Your instructions
Below, take the lines from the one with "The width and height of the screenshot is (500, 1083)." to the one with "This screenshot has width=1920, height=1200.", both included, and set them out as a Markdown table with a No. column for the row number and a Line column for the line, leaving out any blank lines.

Data supplied

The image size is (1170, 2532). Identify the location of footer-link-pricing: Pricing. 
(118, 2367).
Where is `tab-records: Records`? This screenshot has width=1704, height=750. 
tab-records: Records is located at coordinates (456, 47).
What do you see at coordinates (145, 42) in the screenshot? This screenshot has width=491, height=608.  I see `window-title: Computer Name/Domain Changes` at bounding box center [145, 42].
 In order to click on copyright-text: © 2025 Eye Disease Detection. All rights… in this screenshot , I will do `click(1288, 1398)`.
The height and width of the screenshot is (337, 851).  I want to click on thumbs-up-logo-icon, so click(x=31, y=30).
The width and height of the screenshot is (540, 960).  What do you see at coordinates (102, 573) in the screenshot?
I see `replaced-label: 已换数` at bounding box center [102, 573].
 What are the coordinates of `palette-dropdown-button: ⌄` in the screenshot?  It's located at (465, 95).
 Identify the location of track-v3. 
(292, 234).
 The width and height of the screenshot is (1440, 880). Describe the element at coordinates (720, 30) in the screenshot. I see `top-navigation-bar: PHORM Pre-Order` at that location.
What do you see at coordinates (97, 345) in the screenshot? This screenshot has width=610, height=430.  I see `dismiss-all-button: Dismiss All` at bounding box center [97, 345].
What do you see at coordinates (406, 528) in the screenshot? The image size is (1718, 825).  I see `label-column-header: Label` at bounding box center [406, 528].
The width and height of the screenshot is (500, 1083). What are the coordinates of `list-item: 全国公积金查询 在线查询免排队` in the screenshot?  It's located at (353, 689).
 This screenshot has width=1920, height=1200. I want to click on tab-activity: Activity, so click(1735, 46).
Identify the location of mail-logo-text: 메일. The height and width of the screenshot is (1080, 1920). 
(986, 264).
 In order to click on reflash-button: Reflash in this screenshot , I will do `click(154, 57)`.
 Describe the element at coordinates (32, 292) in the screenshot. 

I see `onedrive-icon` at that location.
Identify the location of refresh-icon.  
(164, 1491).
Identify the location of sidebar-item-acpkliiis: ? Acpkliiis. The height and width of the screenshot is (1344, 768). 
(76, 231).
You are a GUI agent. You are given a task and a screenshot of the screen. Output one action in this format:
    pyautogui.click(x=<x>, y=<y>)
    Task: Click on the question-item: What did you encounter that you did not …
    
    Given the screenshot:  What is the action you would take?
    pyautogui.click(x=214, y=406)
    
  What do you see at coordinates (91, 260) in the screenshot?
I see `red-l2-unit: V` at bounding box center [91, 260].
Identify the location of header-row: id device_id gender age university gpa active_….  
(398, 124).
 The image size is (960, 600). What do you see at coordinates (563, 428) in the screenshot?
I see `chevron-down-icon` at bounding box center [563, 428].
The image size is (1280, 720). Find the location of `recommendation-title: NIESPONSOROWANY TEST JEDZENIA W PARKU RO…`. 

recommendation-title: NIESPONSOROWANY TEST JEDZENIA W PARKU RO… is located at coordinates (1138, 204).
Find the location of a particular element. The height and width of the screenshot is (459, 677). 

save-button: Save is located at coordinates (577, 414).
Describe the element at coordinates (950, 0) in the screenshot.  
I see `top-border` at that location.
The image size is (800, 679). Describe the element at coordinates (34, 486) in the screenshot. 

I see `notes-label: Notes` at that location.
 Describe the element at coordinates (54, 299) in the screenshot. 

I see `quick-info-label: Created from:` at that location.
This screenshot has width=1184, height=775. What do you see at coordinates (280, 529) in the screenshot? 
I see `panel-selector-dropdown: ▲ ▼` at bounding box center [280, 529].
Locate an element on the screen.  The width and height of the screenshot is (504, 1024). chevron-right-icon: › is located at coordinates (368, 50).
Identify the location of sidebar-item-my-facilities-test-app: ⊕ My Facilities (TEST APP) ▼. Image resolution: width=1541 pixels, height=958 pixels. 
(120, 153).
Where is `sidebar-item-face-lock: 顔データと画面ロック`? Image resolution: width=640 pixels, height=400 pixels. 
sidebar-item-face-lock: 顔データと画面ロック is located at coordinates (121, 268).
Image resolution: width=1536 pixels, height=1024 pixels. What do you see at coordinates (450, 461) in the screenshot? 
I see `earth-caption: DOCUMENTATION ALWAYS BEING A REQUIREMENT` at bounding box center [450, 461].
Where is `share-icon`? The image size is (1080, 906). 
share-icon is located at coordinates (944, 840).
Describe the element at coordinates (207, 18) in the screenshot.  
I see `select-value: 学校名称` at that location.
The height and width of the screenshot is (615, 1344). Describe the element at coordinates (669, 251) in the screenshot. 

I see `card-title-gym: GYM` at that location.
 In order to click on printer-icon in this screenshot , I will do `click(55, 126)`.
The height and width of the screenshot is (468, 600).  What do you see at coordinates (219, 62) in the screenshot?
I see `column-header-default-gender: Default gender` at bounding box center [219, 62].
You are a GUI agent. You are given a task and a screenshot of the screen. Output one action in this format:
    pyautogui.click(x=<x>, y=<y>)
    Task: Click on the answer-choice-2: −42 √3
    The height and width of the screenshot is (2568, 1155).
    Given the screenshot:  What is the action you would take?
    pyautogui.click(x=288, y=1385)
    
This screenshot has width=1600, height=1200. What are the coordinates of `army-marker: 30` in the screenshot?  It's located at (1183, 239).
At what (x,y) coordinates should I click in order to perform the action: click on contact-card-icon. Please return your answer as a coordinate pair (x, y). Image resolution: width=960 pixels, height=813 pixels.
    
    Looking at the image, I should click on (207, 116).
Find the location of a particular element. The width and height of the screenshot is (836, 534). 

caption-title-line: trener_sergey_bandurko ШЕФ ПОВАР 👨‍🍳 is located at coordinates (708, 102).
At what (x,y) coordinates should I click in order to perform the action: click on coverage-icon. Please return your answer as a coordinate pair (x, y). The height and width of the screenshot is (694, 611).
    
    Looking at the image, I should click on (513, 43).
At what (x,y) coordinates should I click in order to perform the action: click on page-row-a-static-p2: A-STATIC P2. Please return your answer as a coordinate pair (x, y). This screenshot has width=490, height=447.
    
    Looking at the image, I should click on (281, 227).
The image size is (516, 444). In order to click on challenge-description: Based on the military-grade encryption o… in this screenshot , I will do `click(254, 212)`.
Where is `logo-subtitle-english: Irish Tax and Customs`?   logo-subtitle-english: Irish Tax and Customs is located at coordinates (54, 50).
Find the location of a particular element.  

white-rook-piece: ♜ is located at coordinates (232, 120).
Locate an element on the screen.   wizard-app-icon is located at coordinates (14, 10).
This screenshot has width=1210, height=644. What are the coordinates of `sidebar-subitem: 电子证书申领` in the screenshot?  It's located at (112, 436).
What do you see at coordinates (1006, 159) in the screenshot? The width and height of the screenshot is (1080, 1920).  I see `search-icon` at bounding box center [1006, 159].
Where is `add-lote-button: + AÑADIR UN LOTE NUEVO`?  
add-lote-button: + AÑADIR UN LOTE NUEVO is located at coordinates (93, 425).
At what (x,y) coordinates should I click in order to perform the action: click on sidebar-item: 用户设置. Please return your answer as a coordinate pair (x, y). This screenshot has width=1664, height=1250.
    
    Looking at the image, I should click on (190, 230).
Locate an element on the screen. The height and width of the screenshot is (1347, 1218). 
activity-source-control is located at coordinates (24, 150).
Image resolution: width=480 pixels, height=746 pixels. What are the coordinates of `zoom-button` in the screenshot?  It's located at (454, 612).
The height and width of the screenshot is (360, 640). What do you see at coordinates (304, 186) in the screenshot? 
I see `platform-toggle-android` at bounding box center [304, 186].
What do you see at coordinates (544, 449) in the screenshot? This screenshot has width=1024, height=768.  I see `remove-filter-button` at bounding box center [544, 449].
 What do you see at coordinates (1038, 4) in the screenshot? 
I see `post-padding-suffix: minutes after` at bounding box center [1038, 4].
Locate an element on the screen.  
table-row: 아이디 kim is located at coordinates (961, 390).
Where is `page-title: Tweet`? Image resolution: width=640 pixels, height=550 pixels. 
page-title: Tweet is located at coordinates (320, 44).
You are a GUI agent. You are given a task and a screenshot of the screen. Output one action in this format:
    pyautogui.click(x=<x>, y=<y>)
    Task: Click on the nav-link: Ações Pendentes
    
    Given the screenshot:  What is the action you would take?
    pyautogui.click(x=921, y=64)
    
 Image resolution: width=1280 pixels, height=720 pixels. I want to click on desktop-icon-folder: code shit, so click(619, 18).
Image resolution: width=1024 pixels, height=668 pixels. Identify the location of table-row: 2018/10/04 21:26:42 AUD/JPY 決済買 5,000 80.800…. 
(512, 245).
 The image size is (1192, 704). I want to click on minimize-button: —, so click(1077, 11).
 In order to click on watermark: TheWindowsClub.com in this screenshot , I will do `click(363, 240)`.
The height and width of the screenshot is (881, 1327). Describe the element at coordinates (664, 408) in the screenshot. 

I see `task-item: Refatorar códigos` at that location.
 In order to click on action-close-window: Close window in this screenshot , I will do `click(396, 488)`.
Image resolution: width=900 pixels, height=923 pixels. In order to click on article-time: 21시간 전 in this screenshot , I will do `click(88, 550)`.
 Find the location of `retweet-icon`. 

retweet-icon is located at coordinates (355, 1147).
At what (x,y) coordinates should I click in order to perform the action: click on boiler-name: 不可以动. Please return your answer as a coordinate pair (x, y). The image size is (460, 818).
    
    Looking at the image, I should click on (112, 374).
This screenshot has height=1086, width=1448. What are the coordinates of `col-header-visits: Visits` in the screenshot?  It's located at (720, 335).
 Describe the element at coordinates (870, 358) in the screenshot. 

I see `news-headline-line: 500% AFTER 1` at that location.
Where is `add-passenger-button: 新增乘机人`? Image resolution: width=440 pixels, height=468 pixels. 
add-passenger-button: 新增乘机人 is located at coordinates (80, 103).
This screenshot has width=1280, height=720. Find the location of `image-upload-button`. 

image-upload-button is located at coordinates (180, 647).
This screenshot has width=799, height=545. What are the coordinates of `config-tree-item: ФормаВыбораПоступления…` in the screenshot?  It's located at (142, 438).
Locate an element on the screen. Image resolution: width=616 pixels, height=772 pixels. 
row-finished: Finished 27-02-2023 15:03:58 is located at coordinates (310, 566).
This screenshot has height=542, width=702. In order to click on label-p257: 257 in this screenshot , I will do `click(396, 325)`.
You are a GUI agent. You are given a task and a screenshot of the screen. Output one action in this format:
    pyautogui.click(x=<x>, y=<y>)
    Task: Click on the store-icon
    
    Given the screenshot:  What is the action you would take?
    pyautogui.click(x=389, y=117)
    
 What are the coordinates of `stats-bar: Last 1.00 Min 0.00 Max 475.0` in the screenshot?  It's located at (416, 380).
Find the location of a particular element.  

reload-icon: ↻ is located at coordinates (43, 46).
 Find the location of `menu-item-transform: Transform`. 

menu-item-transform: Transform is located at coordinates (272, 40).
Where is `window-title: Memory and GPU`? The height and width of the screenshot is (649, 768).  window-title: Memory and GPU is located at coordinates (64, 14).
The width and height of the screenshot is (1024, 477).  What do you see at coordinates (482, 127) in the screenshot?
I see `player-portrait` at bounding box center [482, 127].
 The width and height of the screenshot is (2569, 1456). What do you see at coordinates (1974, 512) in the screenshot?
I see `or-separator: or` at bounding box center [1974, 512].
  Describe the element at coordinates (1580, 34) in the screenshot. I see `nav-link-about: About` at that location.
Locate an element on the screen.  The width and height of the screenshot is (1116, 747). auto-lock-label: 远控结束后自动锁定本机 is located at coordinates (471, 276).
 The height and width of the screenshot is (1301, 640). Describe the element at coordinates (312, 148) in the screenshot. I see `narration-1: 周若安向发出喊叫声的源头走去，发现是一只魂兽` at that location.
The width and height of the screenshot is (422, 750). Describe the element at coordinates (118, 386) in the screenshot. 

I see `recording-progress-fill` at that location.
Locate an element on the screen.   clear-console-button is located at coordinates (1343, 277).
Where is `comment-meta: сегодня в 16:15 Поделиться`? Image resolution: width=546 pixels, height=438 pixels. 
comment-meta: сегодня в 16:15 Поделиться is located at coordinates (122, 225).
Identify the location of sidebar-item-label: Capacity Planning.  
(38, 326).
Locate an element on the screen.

Solution for this task
| No. | Line |
|---|---|
| 1 | The width and height of the screenshot is (500, 1083). What are the coordinates of `list-item: 全国公积金查询 在线查询免排队` in the screenshot?  It's located at (353, 689). |
| 2 |  This screenshot has width=1920, height=1200. I want to click on tab-activity: Activity, so click(1735, 46). |